Hybrid venture deals typically include both a primary and secondary investment. The former is used for working capital and other corporate purposes, while the latter is used to provide liquidity to early company employees and/or shareholders.
Such transactions have been dubbed “DST deals,” after Digital Sky Technologies, the Russian investment house that has used the model for later-stage investments in Facebook and Zynga. Earlier practitioners included Advanced Equities and Technology Crossover Ventures, while Elevation Partners recently got in on the action with its $100 million deal for Yelp ($25m primary, $75m secondary).
David Baum, who co-founded Stage1 four years ago as an early-stage investor, says that the past year’s liquidity crunch caused his firm to become inundated with direct secondary dealflow. Its $25 million debut fund, however, had neither the capital nor strategic flexibility to pursue such deals. The result was a new barbell strategy, in which Stage1 Ventures will be complimented by the platform, called S1 Capital Partners (yes, the “S1” is supposed to reference an IPO filing).
“We’re focused on opportunities for later-stage technology companies that have significant revenue and are at last cash-flow breakeven,” Baum explains. “The secondary pieces will be for situations in which there is a highly-concentrated founder position available, or cases of venture fatigue.”
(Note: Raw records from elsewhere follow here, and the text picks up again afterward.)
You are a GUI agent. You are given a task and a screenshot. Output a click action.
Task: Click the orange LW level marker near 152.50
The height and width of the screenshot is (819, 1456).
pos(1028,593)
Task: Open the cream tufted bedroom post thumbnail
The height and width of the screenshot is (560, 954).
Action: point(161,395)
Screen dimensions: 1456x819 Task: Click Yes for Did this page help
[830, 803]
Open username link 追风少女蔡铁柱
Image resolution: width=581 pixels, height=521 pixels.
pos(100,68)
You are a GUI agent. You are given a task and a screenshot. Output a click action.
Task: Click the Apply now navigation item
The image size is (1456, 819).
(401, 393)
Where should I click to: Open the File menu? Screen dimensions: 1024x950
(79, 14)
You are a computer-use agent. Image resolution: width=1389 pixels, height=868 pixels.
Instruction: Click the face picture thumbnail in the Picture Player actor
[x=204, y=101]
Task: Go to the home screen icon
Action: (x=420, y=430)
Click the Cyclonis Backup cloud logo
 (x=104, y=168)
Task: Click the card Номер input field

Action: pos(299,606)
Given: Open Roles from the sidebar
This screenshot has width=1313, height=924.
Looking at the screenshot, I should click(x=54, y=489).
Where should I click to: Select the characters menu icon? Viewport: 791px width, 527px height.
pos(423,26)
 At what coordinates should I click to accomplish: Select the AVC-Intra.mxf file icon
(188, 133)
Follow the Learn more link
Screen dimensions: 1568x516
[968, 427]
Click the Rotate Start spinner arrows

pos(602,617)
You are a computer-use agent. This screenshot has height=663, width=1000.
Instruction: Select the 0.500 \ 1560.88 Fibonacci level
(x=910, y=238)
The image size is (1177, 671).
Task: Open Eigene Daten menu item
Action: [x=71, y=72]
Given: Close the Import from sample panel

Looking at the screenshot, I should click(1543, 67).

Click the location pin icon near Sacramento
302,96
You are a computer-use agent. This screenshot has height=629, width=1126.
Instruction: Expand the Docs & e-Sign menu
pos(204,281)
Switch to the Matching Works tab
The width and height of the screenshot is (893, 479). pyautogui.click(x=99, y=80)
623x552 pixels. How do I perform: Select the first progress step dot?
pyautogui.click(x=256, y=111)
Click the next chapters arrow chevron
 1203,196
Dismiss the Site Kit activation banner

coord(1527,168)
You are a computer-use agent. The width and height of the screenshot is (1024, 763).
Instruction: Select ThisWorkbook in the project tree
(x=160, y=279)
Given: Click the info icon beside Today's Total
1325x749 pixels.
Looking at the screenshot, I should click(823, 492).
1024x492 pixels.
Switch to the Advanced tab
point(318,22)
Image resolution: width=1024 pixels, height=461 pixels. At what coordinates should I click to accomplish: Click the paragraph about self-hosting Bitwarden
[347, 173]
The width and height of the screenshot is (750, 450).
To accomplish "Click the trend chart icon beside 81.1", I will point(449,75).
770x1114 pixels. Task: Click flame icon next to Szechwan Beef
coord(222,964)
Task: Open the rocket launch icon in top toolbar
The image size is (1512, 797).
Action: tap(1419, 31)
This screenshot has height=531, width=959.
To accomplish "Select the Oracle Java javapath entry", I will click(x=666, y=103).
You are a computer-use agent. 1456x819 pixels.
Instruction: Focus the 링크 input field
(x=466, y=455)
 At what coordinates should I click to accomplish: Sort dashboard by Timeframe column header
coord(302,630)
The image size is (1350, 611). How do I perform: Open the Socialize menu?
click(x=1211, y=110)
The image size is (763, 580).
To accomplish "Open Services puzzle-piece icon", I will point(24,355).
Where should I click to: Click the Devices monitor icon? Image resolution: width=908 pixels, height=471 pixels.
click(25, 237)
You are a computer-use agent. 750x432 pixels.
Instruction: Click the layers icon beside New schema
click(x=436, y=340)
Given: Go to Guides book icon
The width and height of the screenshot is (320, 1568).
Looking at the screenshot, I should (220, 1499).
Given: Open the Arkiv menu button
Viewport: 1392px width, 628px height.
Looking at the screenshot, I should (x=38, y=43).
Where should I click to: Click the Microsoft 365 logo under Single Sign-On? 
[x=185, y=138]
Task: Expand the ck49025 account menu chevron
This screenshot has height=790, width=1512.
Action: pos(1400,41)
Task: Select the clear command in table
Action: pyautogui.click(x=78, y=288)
Baum and fellow Stage1 co-founder Jon Gordon will be complimented by former Lucent executive Rod Randall, who most recently had been with decaying venture firm Vesbridge Partners. Also involved are a pair of unidentified European investment pros, who are helping to raise the S1 Capital fund from overseas limited partners (the fund will be denominated in Euros, but invested in North America).
Baum says that a few cornerstone LPs already have agreed to fund a couple of deals that could close within the next several weeks. One of them will be a $30 million transaction, split 50/50 between primary and secondary capital. Baum declined to provide company specifics, except to say that it achieved $100 million in 2009 revenue, and that the deal is “valued at approximately 1x last year’s bookings.”
It’s worth noting that the S1 Capital fund is being raised with a traditional private equity fund structure. Stage1 Ventures, on the other hand, had a pair of unusual characteristics: First, the fund only collected management fees on invested capital, rather than on committed capital. Second, the fund only committed to a portfolio company’s first round of funding. If Stage1 opted to participate in follow-on funding, it did so out of a special purpose vehicle.
Expect Stage1 Ventures to begin raising its second fund later this year, again with a $25 million target.